PROVIDED RECORDS:
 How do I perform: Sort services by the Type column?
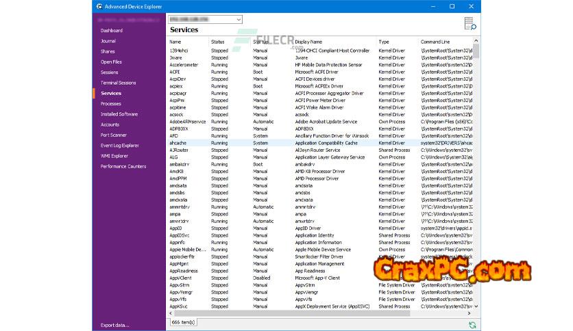384,42
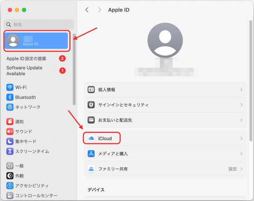This screenshot has height=201, width=254.
Task: Click the サウンド speaker icon
Action: pyautogui.click(x=10, y=131)
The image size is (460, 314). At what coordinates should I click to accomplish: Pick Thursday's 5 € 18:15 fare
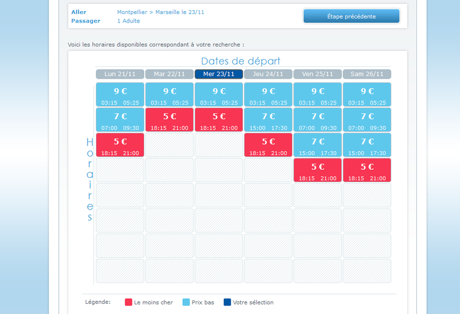tap(268, 145)
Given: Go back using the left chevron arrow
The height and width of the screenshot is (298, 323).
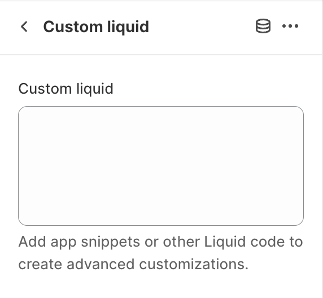Looking at the screenshot, I should point(24,27).
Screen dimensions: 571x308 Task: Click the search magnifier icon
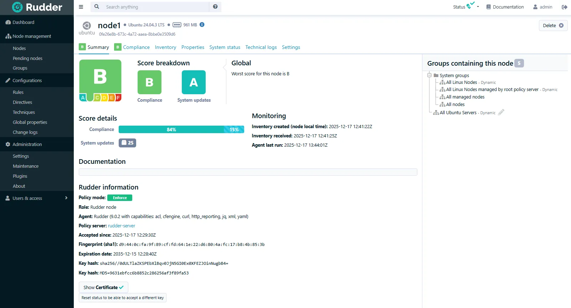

REQUIRED WORK: Keep every word of the records above exactly, and return them with no pictures.

ANSWER SPACE:
 How do I perform: Sort services by the Type column?
384,42
This screenshot has height=201, width=254.
Task: Click the サウンド speaker icon
Action: pyautogui.click(x=10, y=131)
The image size is (460, 314). At what coordinates should I click to accomplish: Pick Thursday's 5 € 18:15 fare
tap(268, 145)
Given: Go back using the left chevron arrow
The height and width of the screenshot is (298, 323).
Looking at the screenshot, I should point(24,27).
Screen dimensions: 571x308 Task: Click the search magnifier icon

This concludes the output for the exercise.